I got a shiny new M1 Max MacBook Pro this week. When I setup new computers I tend to opt for setting them up new and transferring the data over “manually”; i.e. not using Migration Assistant.
I started this migration the same way that I traditionally have, using Share Disk (formerly Target Disk Mode (TDM)) and
rsync. I made a few observations and, in the end, changes to how I’ll be doing data migrations going forward.
- You can easily connect Macs over ThunderBolt (TB) while booted
- Macs connect using the Thunderbolt Bridge and get a 169.254/16 address
- rsync over SSH is, as far as I’m aware, the fastest way to transfer data between two Macs
- See the SSH section for my rsync over SSH command
My first observation was that two Macs can charge each other. If one or neither of the Macs are charging, and then you plug the two into each other, they will pick one to charge. From my observations, if one Mac is charging, it’ll pass some of that charge on to the non-charging Mac. If no Macs are charging, they’ll pick the Mac with the highest charge and it will start charging the other.
As far as I’m aware, there isn’t a way to disable this.

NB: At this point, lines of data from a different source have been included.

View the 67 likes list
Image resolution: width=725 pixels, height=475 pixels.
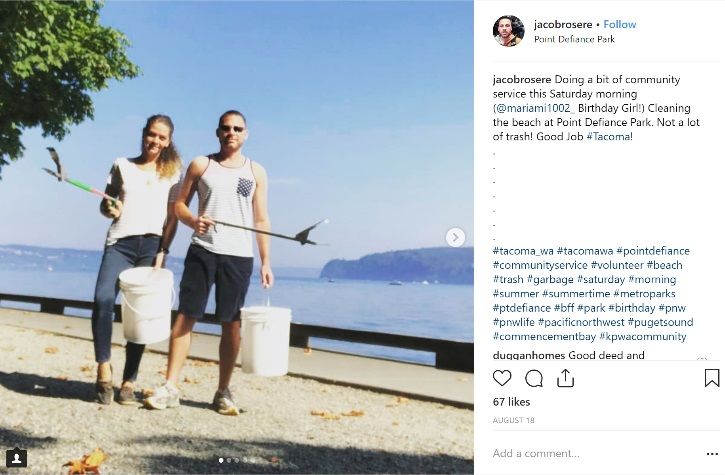point(511,402)
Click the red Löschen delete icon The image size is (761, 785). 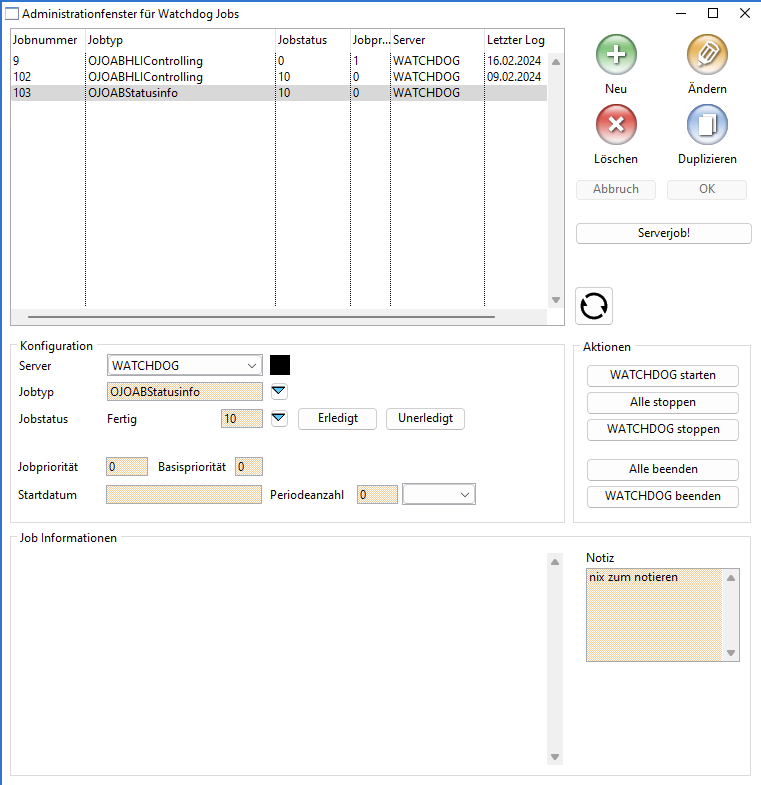click(x=616, y=125)
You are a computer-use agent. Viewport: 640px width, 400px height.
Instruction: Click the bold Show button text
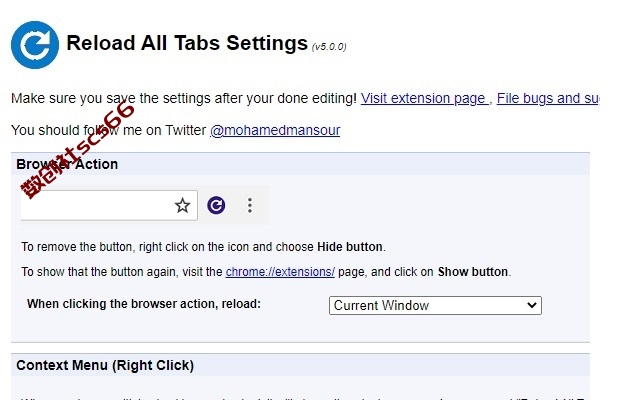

My second observation was that my transfer speeds were slow. I was using a Belkin ThunderBolt 3 (TB3) cable. TB3 has a theoretical speed of 40 Gbps (Gigabits per second) or roughly 5,120 MB/s (MegaBytes per second). I was transferring at roughly 30 MB/s.
Charge Cable Theory
I’ve noticed that there are a lot of USB cables that offer a high power rate, but a lower (USB-2 ~480 Mbps) data rate (like Apple’s USB-C charge cables). This made me wonder if because my TB3 cable was charging the other Mac if it had prioritized charging and degraded the data transfer speed to USB-2.
To test this theory, I unshared the old Mac’s disk, unplugged the TB3 cable from both, plugged both into power, reconnected the TB3 cable, and then re-shared the disk.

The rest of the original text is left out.